At Sliplane, we run managed Docker hosting. One of our core infrastructure needs is to run isolated, fast, repeatable Docker builds for customer deployments. Initially, we used Fly.io to power these builds. It worked, until it didn’t.
Here’s what broke, how we replaced it, and why our new setup is better.
When we started, we needed:
- Fully isolated VMs per build
- Fast boot times
- Persistent volumes for Docker layer caching
- Auto-suspend and resume behavior to save costs
Fly.io promised all of that:
- Firecracker under the hood
- Easy per-app VM isolation
- Wake-on-request semantics
- Persistent volumes that could auto scale to 500 GB
So we launched a dedicated Fly app per customer. Builds would trigger the app via HTTP, and Fly would spin up the VM. Caching worked. Boot times were decent. It felt clean.
What Broke (Repeatedly)
Once we had real usage:
- VMs failed to boot with “out of capacity” errors
- Suspended apps would not reliably wake
- Some VMs just died with no logs and no recovery
- We hit undocumented quotas like the maximum number of apps
Eventually, about 10 percent of all builds failed for reasons unrelated to customer code. We built retries, workarounds, and logging, but we could not fix Fly’s issues.
Why It Was Not a Fit
Fly is optimized for small, stateless web apps. Our builds are not:
- 16 to 32 GB RAM per VM
- Persistent volumes used across sessions
- Heavy reliance on suspend and resume
Fly’s internal resource management was not made for workloads like this. Even though they now pitch AI agent workloads that sound similar, our experience says to be cautious.
What About Just Buying This as a Service?
There are platforms that specialize in fast, isolated Docker builds, like Depot. For many teams, this is a great option.
But for us, it did not work.
Depot charges 4 cents per build minute and 20 cents per GB per month for storage. That is four to five times more than what we pay by running it ourselves. And our business model does not work with metered pricing.
- We charge customers per server, not per build
- If we paid Depot rates, we would lose money on build-heavy users
- Charging extra for build minutes would add friction and complexity
We want builds to feel free and our billing to be uncomplicated. That only works if we control the cost.
So we built it ourselves.
What We Run Now
We rebuilt everything on top of Firecracker, using bare metal hardware:
- Dedicated MicroVM per customer
- NVMe-backed volumes for fast I/O
- RAM and CPU overcommit at the hardware level
- Our own minimal orchestrator written in Go, about 4000 lines
We run a low number of concurrent builds, usually just a few per server. Builds are bursty by nature. They spike CPU for a short time, then wait on I/O. This makes them perfect for resource sharing. Even at peak load, our servers sit around 20 percent utilization. It is simple, predictable, and better than any autoscaler we have used.

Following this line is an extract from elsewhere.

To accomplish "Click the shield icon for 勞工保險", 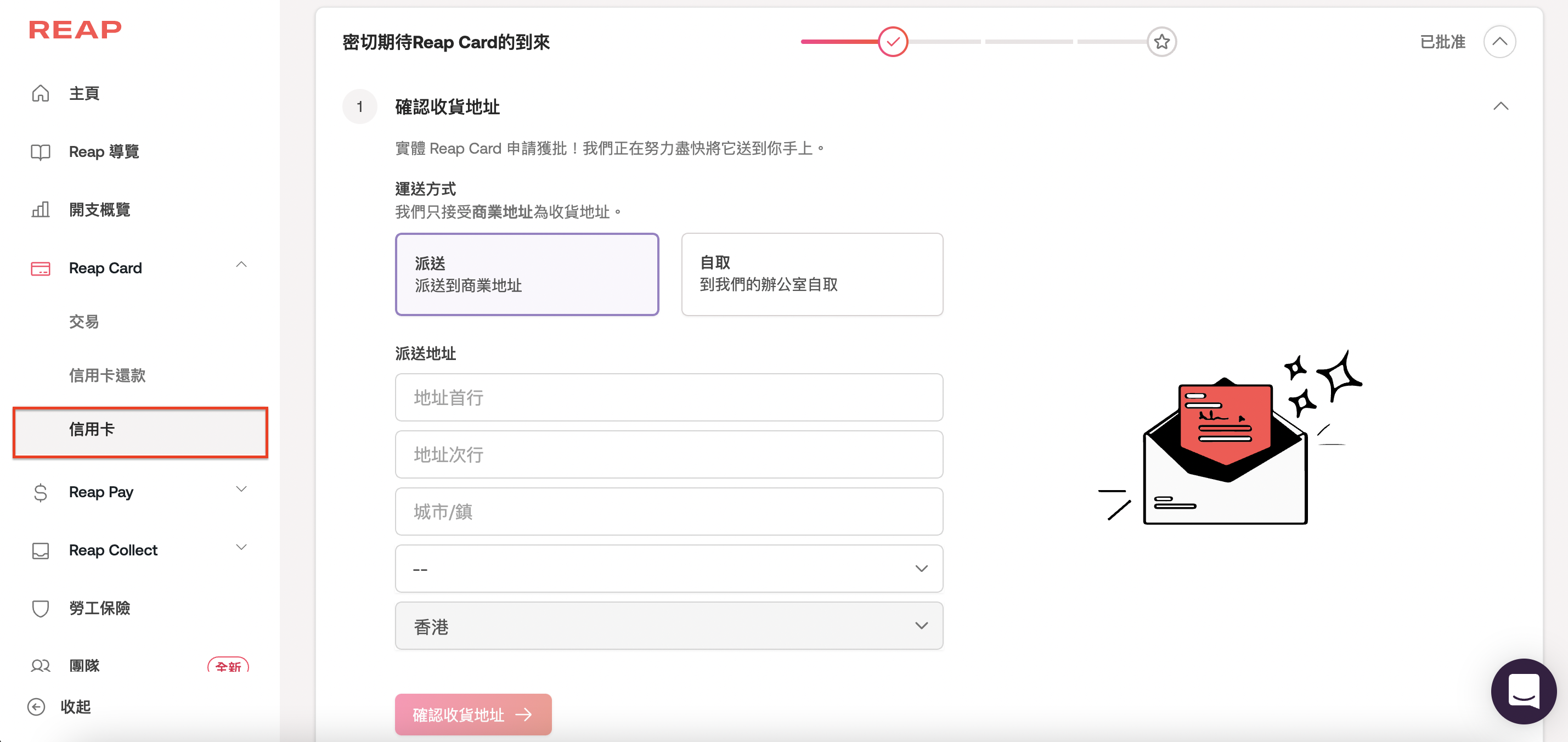I will click(40, 608).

Our orchestrator does only what we need:
- Boots Firecracker microVMs
- Mounts fast persistent volumes
- Schedules and manages builds
- Cleans up automatically after use
Because it is purpose-built, we skip everything we do not need. No service discovery. No pod networking. No long-running VMs. Just start the VM, run the build, and remove it.
Advantages and What We Gained
- No capacity errors, because we "own" the hardware (we rent bare metal servers but arent sharing it)

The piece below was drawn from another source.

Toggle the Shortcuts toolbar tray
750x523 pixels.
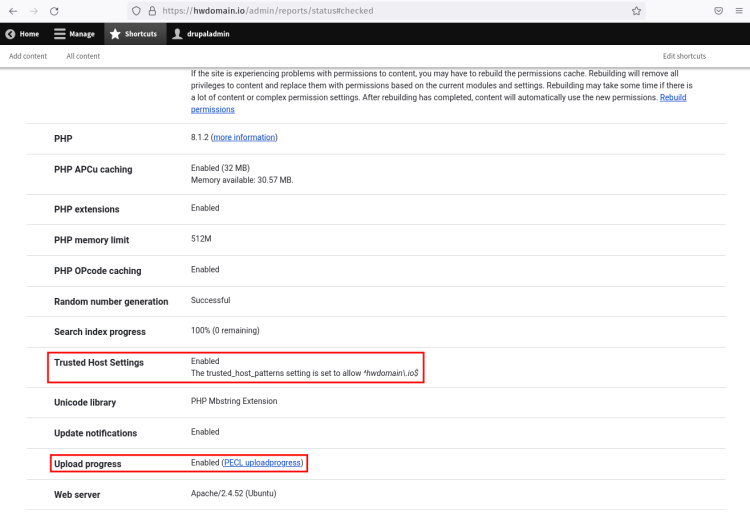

- No hidden limits, because we wrote the scheduler
- Faster builds, with better I/O and less cold start time
- Full observability
- Predictable runtime behavior
- No third-party surprises
- Lower cost per build, about 20-30 percent of what we paid on Fly
We gave up global networking and PaaS convenience in exchange for control and reliability. Our customers care more about builds working than about which edge location runs them.
Tradeoffs
What we lost:
- Global routing
- Built-in deployment tooling
- Zero-config infrastructure
Should You Do the Same?
Fly.io is a solid choice for:
- MVPs and side projects
- Small, ephemeral apps
- Stateless workloads
- Apps that need global routing
It might not work well for:
- CI or build systems
- Anything with large RAM or volume usage
- Infrastructure with state and tight performance constraints
Try Fly first. But benchmark it with real usage. Do not assume it will scale just because it feels easy at the beginning. Yes, this is entirely our fault for not testing harder upfront :D
Final Thoughts
We did not set out to replace Fly. It just stopped working for our needs.
So we built our own infrastructure on bare metal using Firecracker.
It was more work, but the result is simple. Our builds no longer fail unless the customer's code does.
Jonas Co-Founder, Sliplane.io
One note: we do run a competing service. But I still like parts of Fly and use it for other internal infrastructure. This post is just about one use case that did not work out, which is totally normal :)